Out of Exodus?
The California Supreme Court has held that a contracting party cannot be held liable in tort for conspiracy to interfere with its own contract. Applied Equipment Corp. v. Litton Saudi Arabia Ltd., 7 Cal. 4th 503 (1994). At the same time, the Court observed that "noncontracting parties" or "a stranger to a contract" can be liable in tort for intentionally interfering with the performance of a contract.
Does this mean that a landowner that hires a contractor cannot be liable for interfering with the contractor's contract with a subcontractor? Yesterday, the Fourth District Court of Appeal answered "no". Caliber Paving Company, Inc. v. Rexford Industrial Realty & Management, Inc. (Cal. Ct. Appeal Case No. G058406, Aug. 31, 2020). Writing for the panel, Justice Richard D. Fybel found that a claimed economic or social interest in the contract does not confer immunity:
"A contractual relationship is no less disrupted, and the contracting party’s interest in receiving performance of the contract no less impaired, when the noncontracting stranger claims a social or economic interest in the contractual relationship"

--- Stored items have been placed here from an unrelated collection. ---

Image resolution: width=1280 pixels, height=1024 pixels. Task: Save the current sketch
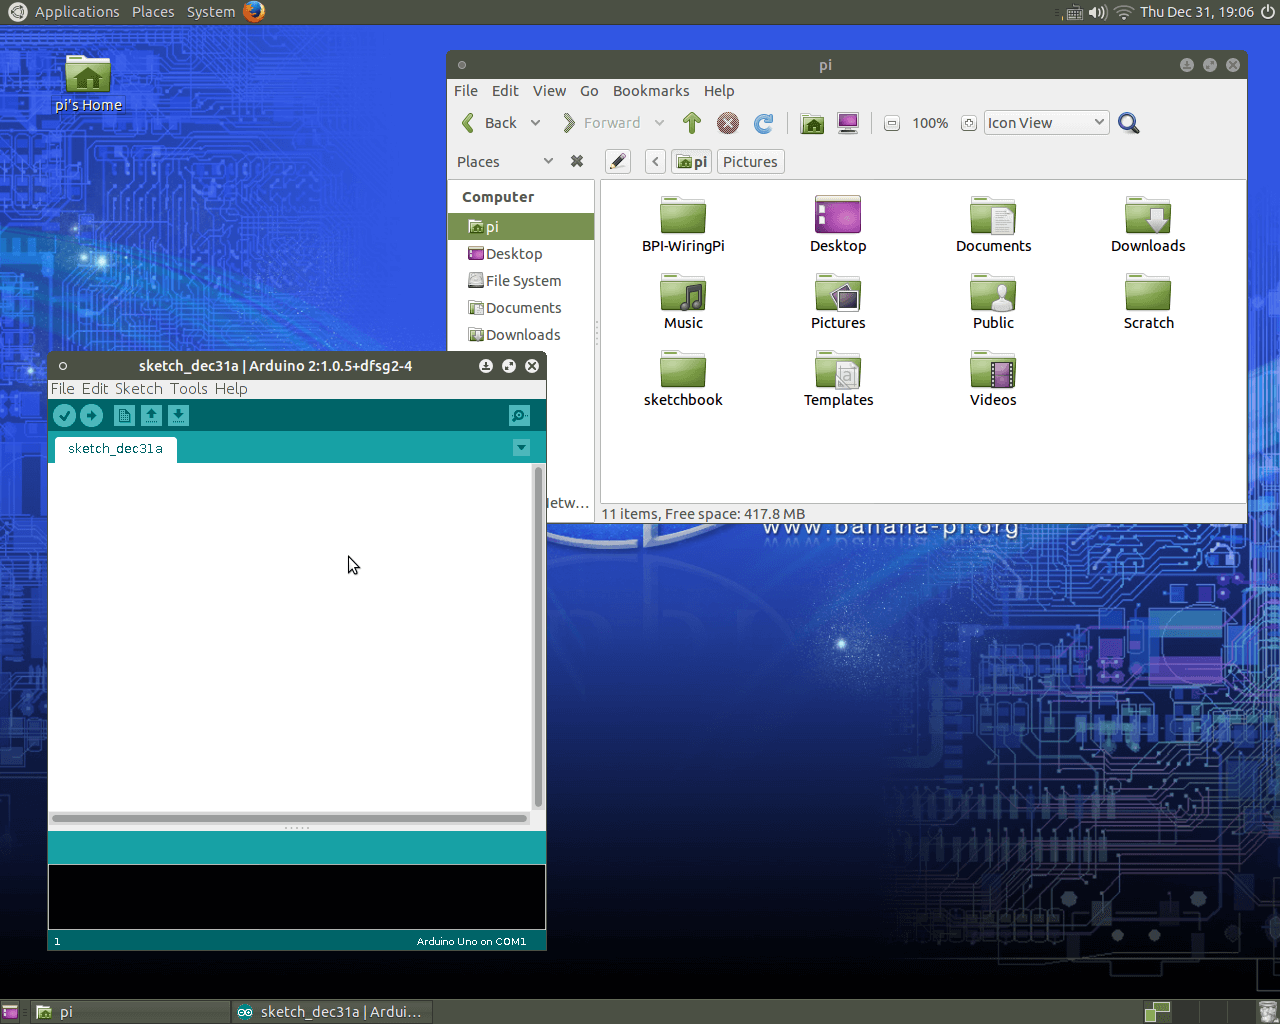coord(178,415)
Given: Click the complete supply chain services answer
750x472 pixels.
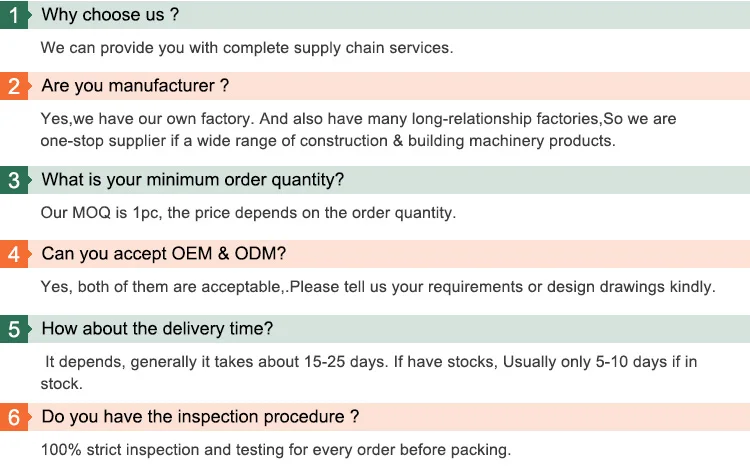Looking at the screenshot, I should point(246,47).
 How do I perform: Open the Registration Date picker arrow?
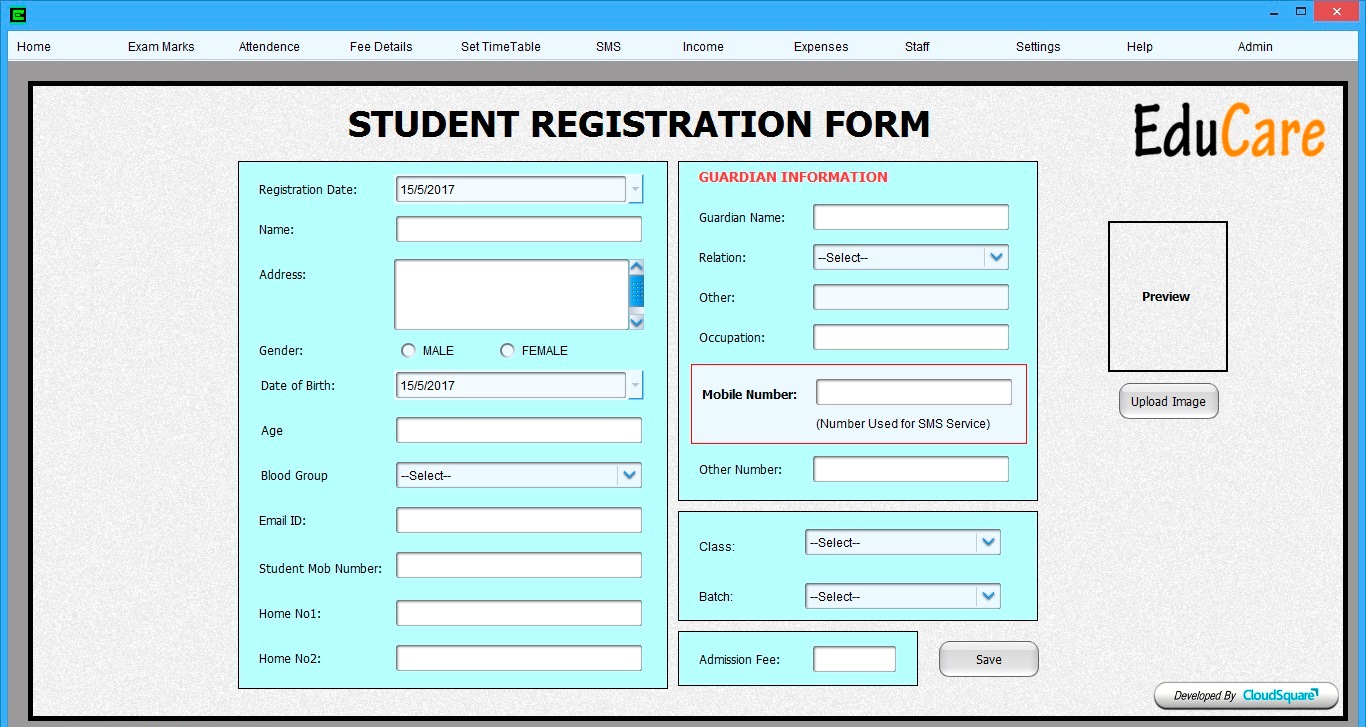635,189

The Court of Appeal's opinion mentions two other decisions that I've written about previously: Asahi Kasei Pharma Corp. v. Actelion Ltd. 222 Cal.App.4th 945 (2013) and Redfearn v. Trader Joe’s Co. 20 Cal.App.5th 989 (2018). See Asahi's Morning Sun - Court Holds Parent And Its Managers May Be Liable For Interfering With Subsidiary's Contract and Court Finds Trader Joe's To Be A Stranger.